Element and text location data:
══════════════════════════════
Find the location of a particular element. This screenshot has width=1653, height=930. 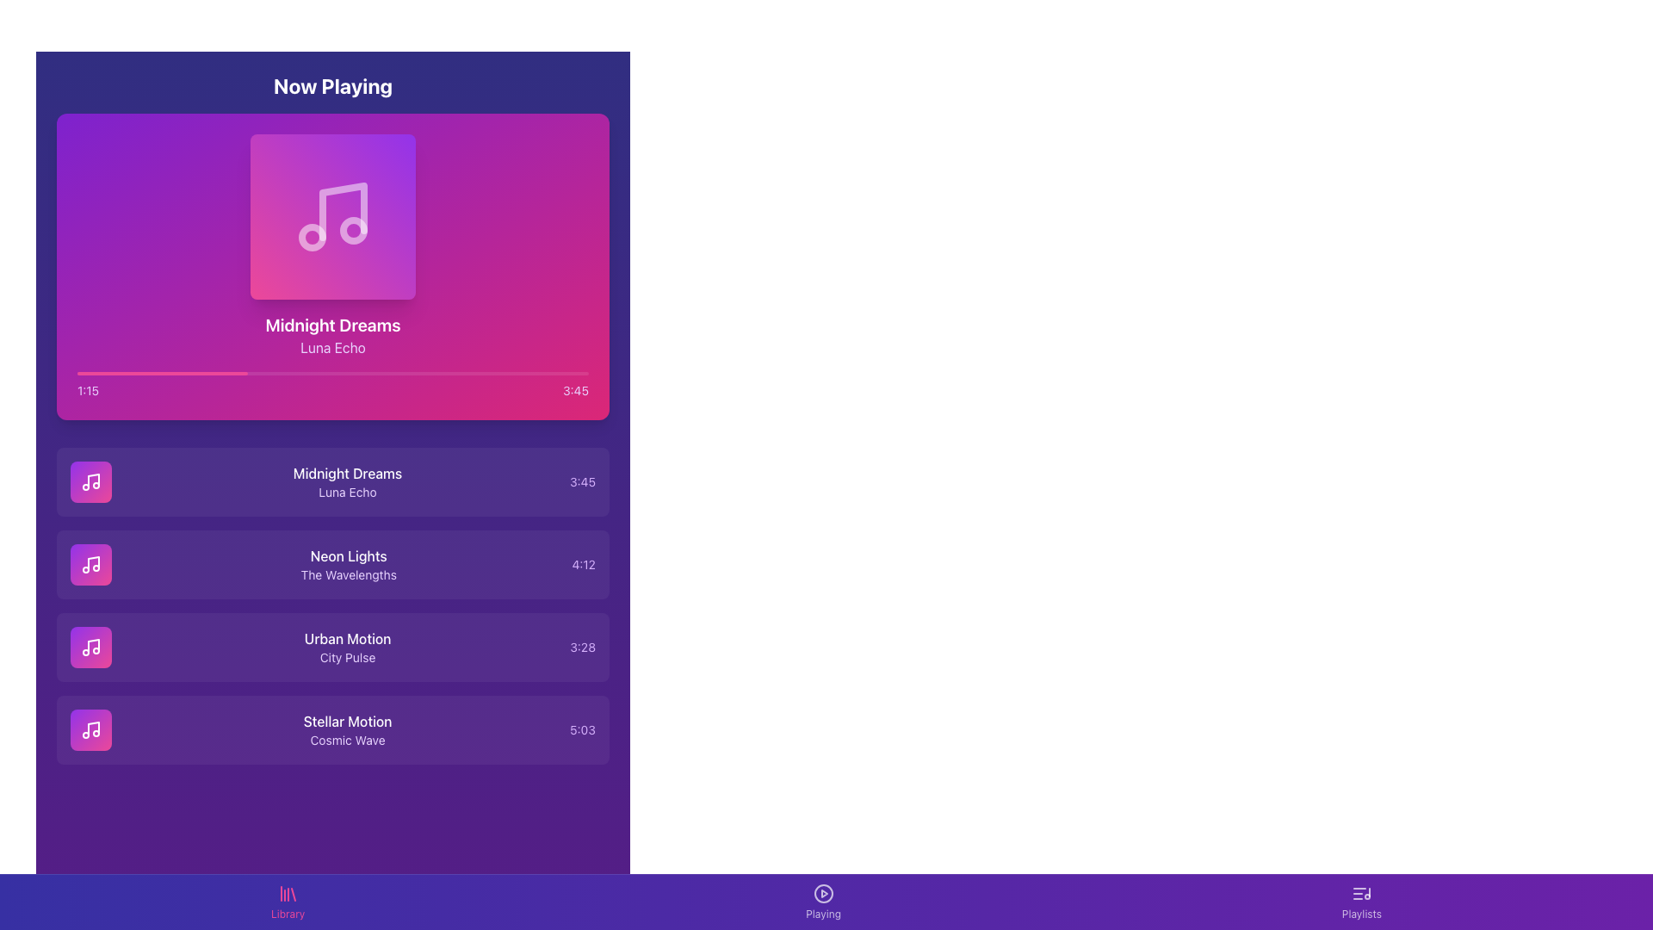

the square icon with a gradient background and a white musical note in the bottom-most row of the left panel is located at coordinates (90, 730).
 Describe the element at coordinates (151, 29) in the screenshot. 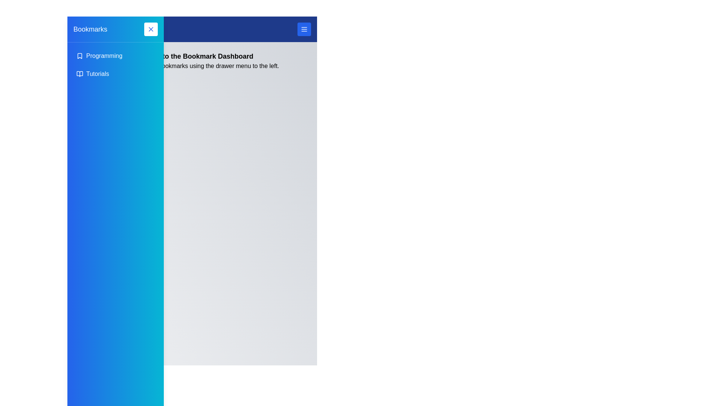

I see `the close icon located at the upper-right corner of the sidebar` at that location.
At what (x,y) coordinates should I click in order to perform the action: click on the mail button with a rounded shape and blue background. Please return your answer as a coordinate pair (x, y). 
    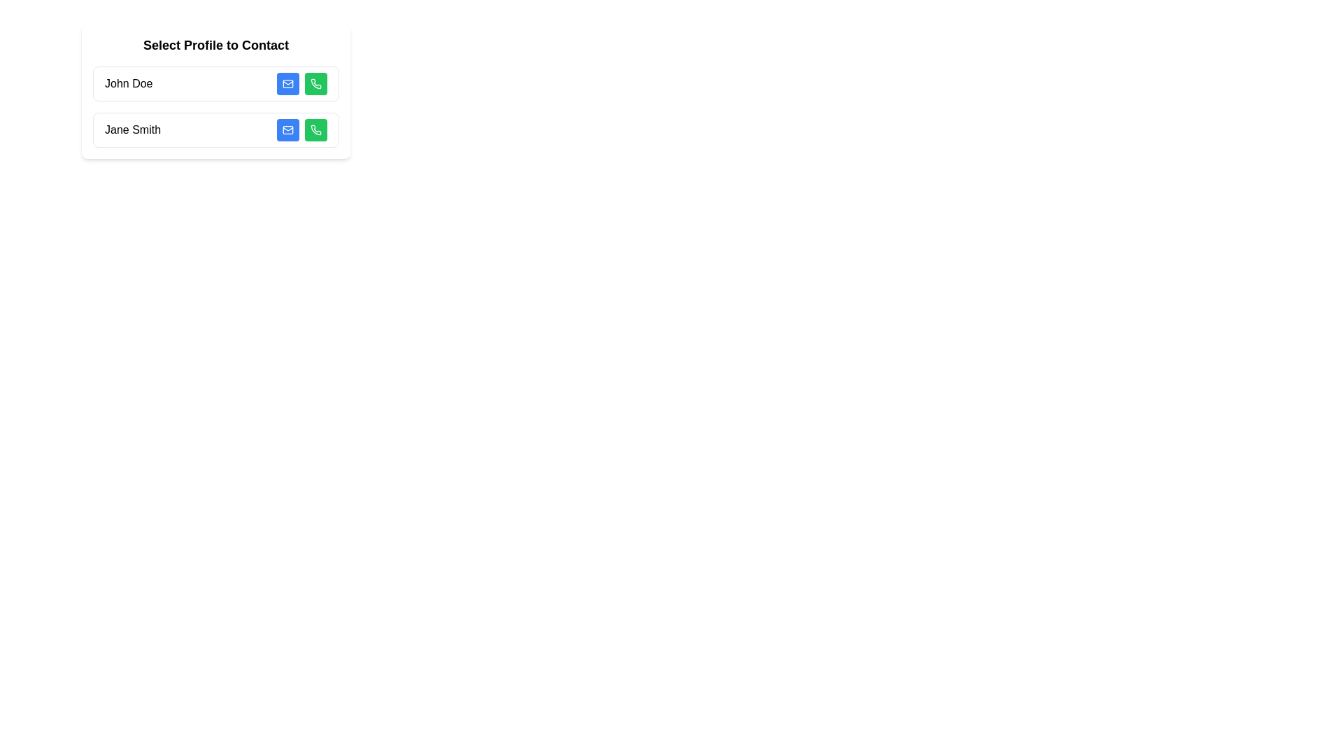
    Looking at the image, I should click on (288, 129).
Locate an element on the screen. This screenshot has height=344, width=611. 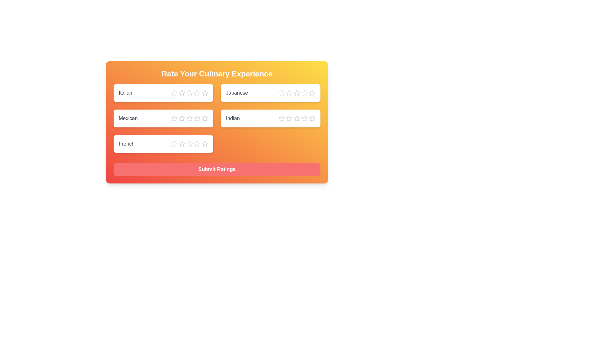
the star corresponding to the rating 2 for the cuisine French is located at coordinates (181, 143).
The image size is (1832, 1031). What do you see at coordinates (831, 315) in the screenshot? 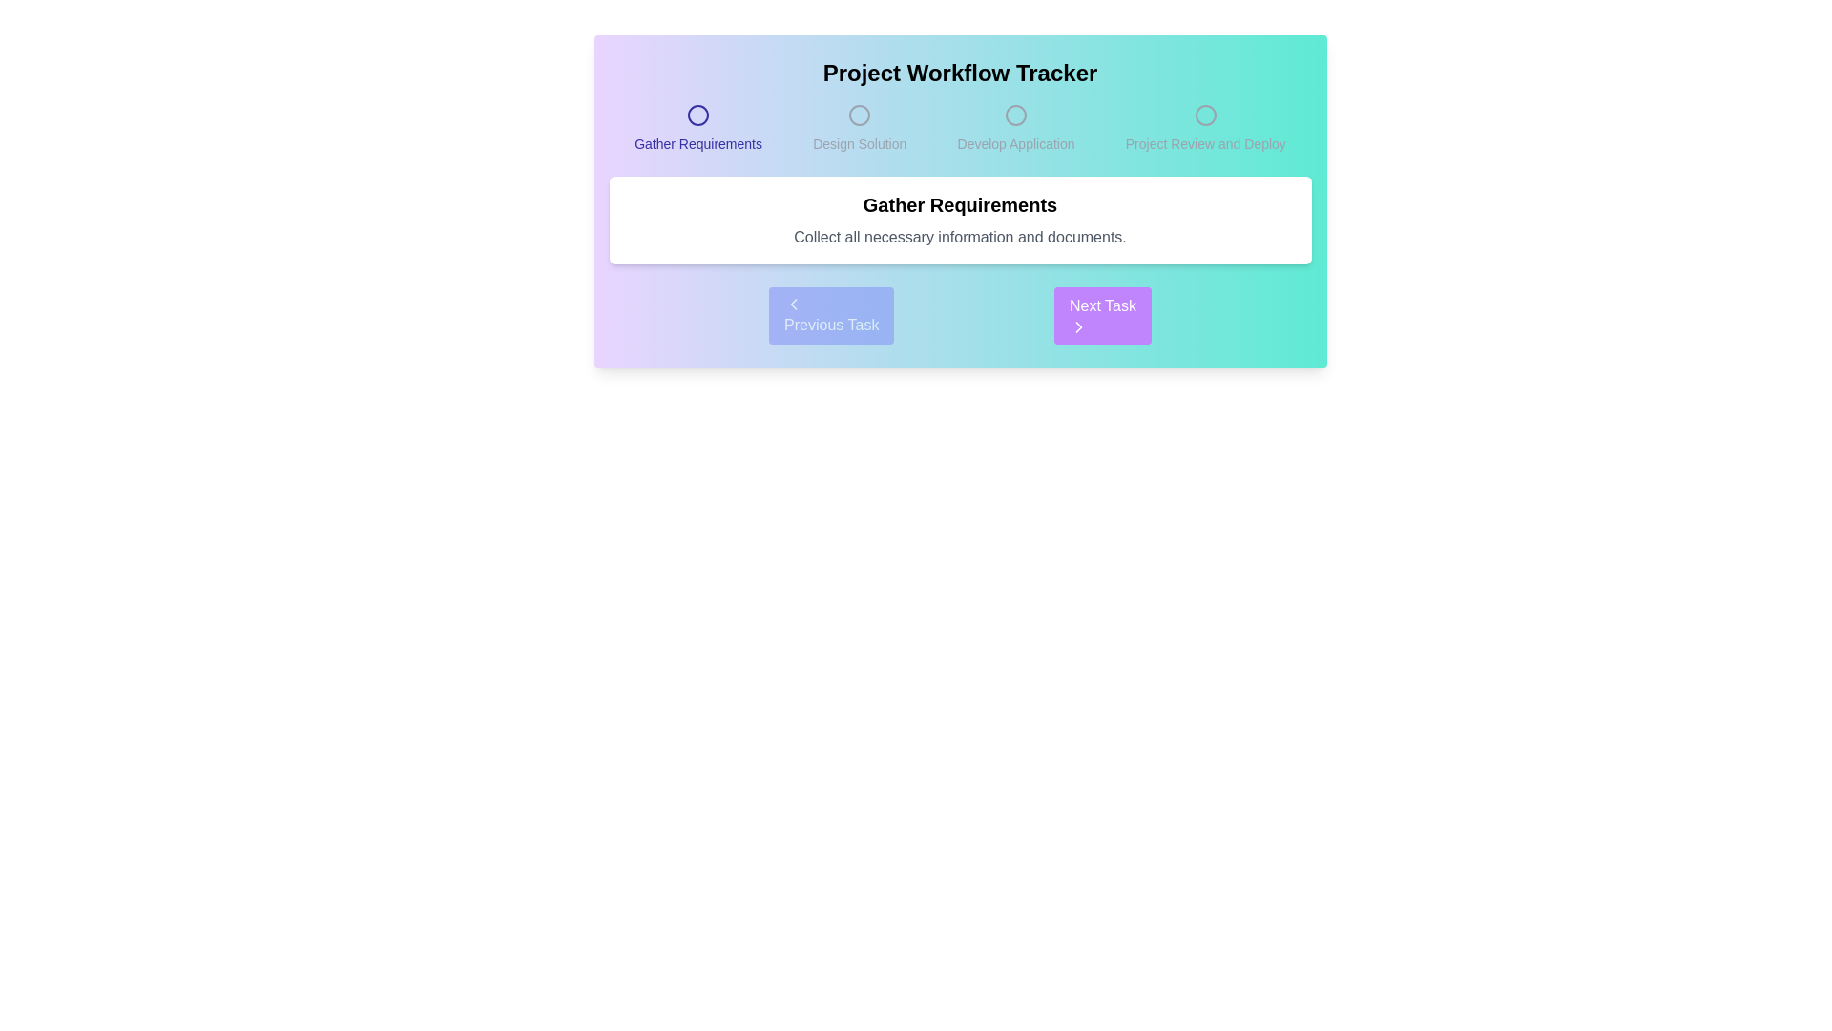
══════════════════════════════
→ **Problem**
Can you write out all the records above again, swapping "screenshot" for "screen capture" wherever it appears, changing nothing else and leaving out the pictures?

→ **Exercise solution**
Find the location of a particular element. This screen capture has width=1653, height=930. 

the square icon with a gradient background and a white musical note in the bottom-most row of the left panel is located at coordinates (90, 730).
 Describe the element at coordinates (151, 29) in the screen capture. 

I see `the close icon located at the upper-right corner of the sidebar` at that location.
At what (x,y) coordinates should I click in order to perform the action: click on the mail button with a rounded shape and blue background. Please return your answer as a coordinate pair (x, y). 
    Looking at the image, I should click on (288, 129).
Locate an element on the screen. This screen capture has height=344, width=611. 
the star corresponding to the rating 2 for the cuisine French is located at coordinates (181, 143).
The image size is (1832, 1031). What do you see at coordinates (831, 315) in the screen capture? 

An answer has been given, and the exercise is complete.